Dataset excerpt:
* BEGIN *

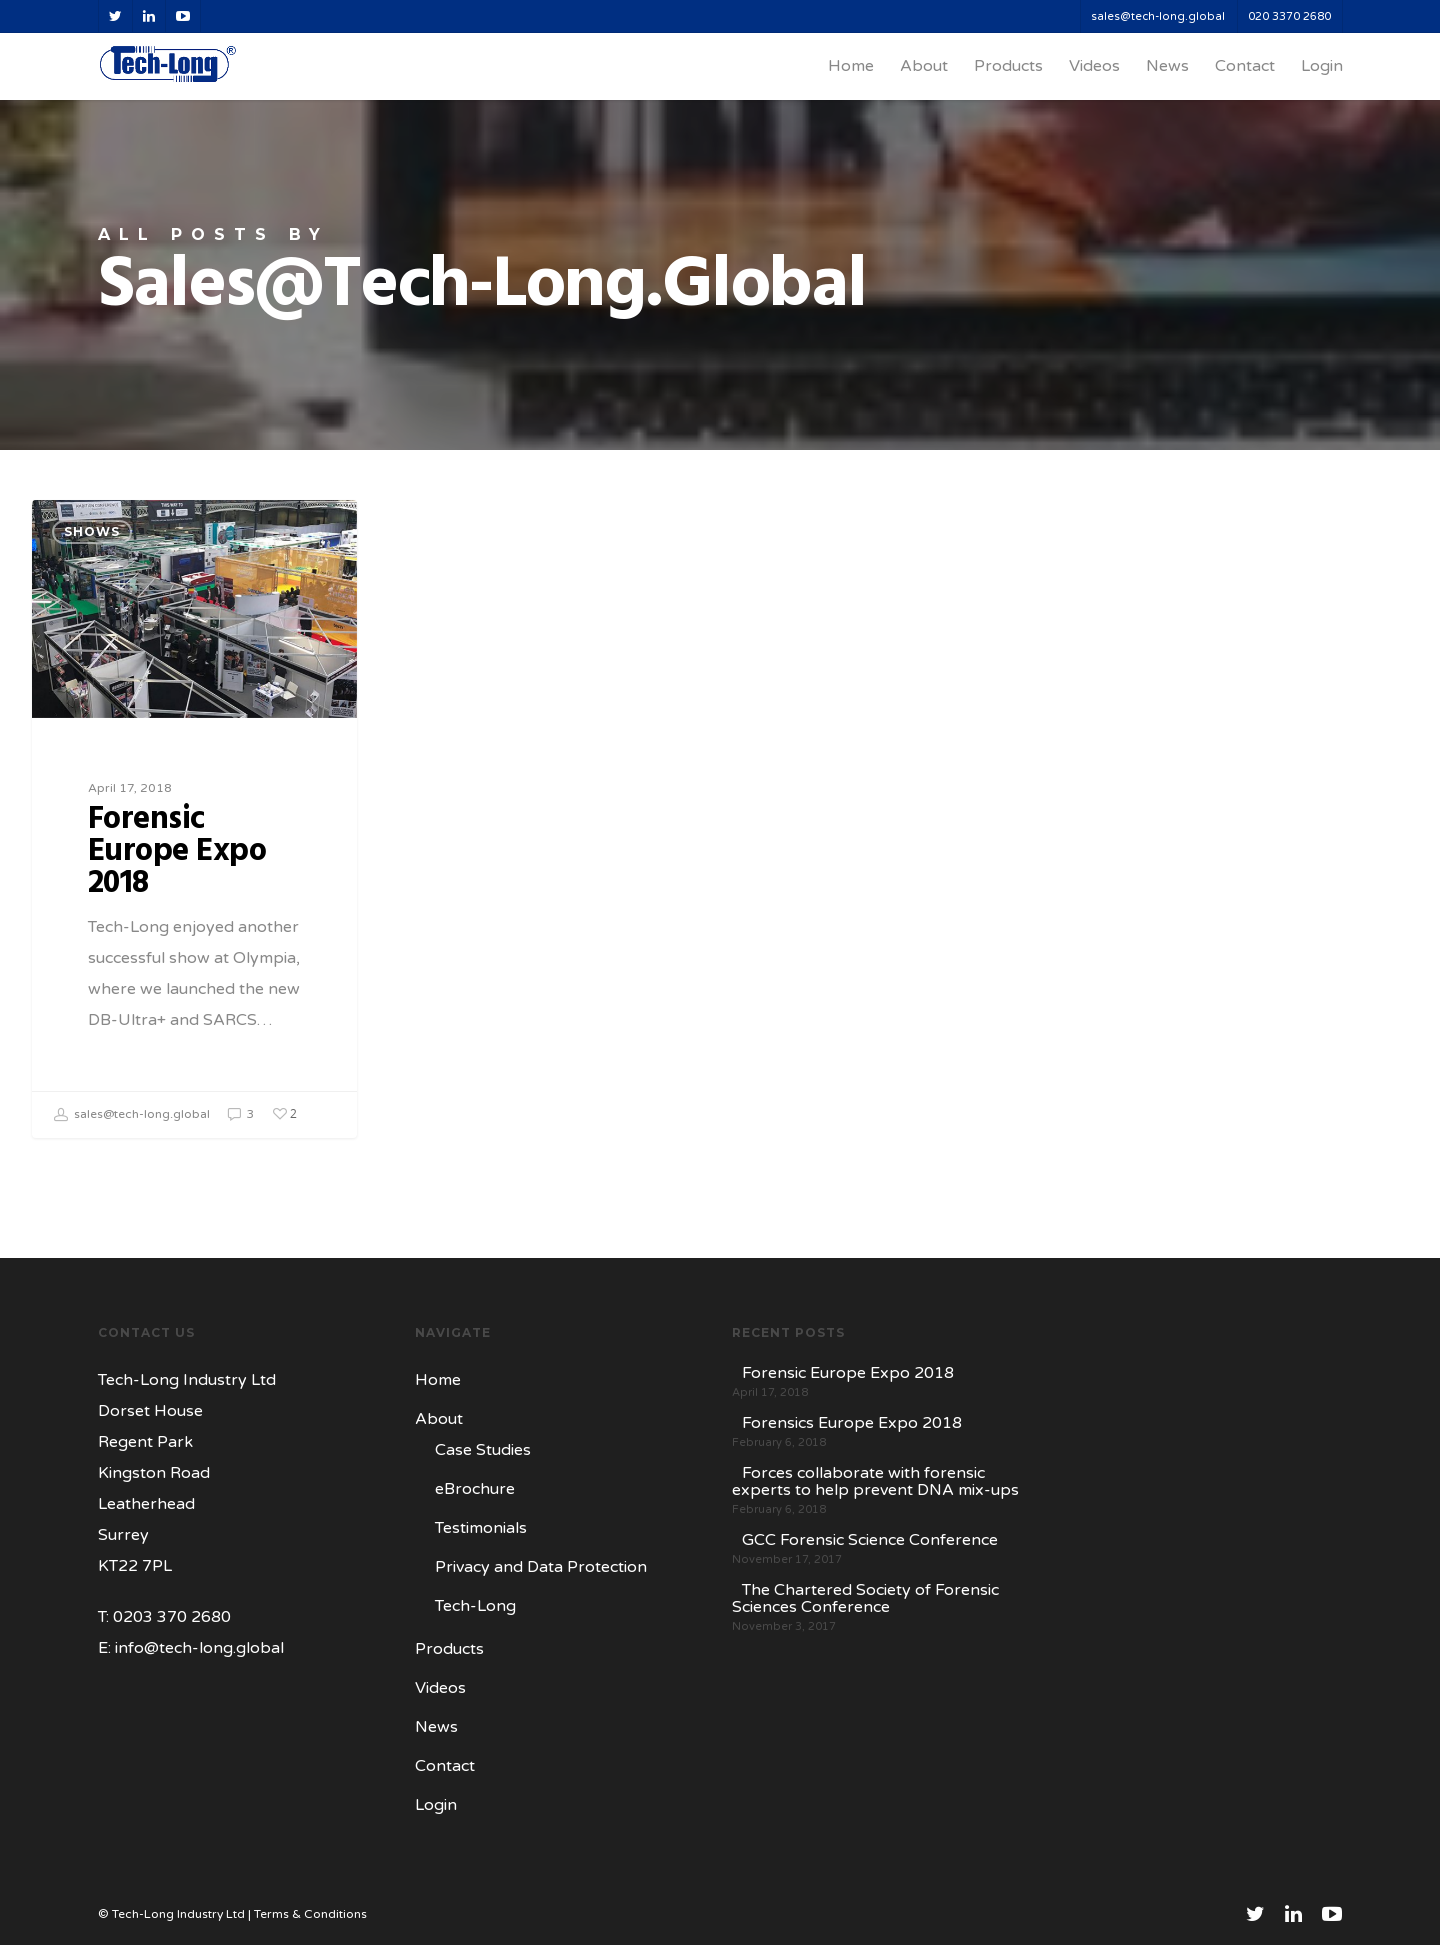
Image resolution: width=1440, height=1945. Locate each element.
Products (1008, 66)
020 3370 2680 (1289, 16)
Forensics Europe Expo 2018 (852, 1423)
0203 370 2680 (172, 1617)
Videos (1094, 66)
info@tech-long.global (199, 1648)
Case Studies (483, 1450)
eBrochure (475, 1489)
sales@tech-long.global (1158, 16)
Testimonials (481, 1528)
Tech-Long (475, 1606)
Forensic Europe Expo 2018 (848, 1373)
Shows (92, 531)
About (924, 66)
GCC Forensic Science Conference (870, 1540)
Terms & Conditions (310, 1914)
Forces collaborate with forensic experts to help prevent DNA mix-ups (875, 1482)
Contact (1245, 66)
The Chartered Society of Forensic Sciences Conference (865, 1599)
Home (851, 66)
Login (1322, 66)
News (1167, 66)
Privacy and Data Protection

* END *
* BEGIN *

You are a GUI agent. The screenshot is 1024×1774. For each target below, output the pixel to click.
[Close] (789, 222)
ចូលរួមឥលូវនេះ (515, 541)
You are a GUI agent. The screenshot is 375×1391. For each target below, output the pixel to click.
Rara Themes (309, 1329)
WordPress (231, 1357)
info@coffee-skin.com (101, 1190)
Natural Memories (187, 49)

* END *

- **Short exercise**: Shift each coordinate in the data by 3, adding 3 to every number in the answers. Rewrite in full every line starting with the line that contains "About (924, 66)" and going on through the line that contains "Privacy and Data Protection", requests included, and give no other lines.

- **Final result**:
About (927, 69)
GCC Forensic Science Conference (873, 1543)
Terms & Conditions (313, 1917)
Forces collaborate with forensic experts to help prevent DNA mix-ups (878, 1485)
Contact (1248, 69)
The Chartered Society of Forensic Sciences Conference (868, 1602)
Home (854, 69)
Login (1325, 69)
News (1170, 69)
Privacy and Data Protection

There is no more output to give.